A call goes out to faculty, via department chairs, once or twice a year requesting voluntary participation in the scoring process. Scorers attend a workshop for using the rubric that will be used to score student work for general education assessment. Then, scorers attend a scoring session where the official scoring is done. All scorers must attend all workshop and scoring sessions for the rubrics they will be using. Sometimes the workshop and scoring sessions are combined. Scorers can expect to commit 5-10 hours of time for the workshop and the scoring session, and the total number of hours required for a particular round of scoring is provided in each call for participants.

Workshops

During the workshops, an overview of the General Education Assessment process is presented, as well as the rubric(s) with which the student work collected will be scored. Scorers will have the opportunity to read exemplar work products and practice scoring the work with the rubric(s).
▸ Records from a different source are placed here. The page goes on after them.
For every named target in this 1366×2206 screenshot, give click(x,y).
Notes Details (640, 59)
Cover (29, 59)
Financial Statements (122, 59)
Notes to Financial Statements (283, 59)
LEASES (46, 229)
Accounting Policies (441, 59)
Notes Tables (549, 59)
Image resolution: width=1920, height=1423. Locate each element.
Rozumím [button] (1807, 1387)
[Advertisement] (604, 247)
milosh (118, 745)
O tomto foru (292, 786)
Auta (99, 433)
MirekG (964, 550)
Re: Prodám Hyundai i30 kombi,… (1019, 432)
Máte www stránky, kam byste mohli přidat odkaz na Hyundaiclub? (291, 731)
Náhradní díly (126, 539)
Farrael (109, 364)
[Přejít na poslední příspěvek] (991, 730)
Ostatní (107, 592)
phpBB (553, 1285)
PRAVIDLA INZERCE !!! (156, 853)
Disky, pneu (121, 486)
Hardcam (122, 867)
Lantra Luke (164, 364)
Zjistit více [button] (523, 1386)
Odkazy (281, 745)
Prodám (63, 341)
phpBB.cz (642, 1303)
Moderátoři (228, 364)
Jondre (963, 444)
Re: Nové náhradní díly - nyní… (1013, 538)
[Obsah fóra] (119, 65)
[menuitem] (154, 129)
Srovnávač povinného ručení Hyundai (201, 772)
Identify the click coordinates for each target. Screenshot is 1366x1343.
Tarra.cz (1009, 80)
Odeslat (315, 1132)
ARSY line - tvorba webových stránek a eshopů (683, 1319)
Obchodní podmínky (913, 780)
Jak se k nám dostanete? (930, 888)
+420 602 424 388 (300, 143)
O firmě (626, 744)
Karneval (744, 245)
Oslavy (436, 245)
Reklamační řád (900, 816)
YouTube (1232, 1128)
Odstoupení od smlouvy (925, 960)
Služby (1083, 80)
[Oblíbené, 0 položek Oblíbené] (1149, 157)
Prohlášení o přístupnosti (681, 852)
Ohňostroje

A rich discussion between the scorers about the rubrics and student work follows the practice scoring.

Scoring Sessions

Shortly after the rubric workshops (usually in the following week. although sometimes the workshops and scoring sessions are combined), the official scoring session is held. Scorers are placed into pairs or trios for scoring. The scoring process begins with each pair of scorers reading an assignment and discussing the alignment between the assignment and the rubric. The scorers then read a common piece of student work and score it. The scorers discuss the student work and each of their scores, coming to agreement on how that piece of work should be scored. This step works toward increasing the inter-rater reliability of the scoring process. The scorers read and score the rest of the items for an assignment on their own. The process is repeated for additional assignments.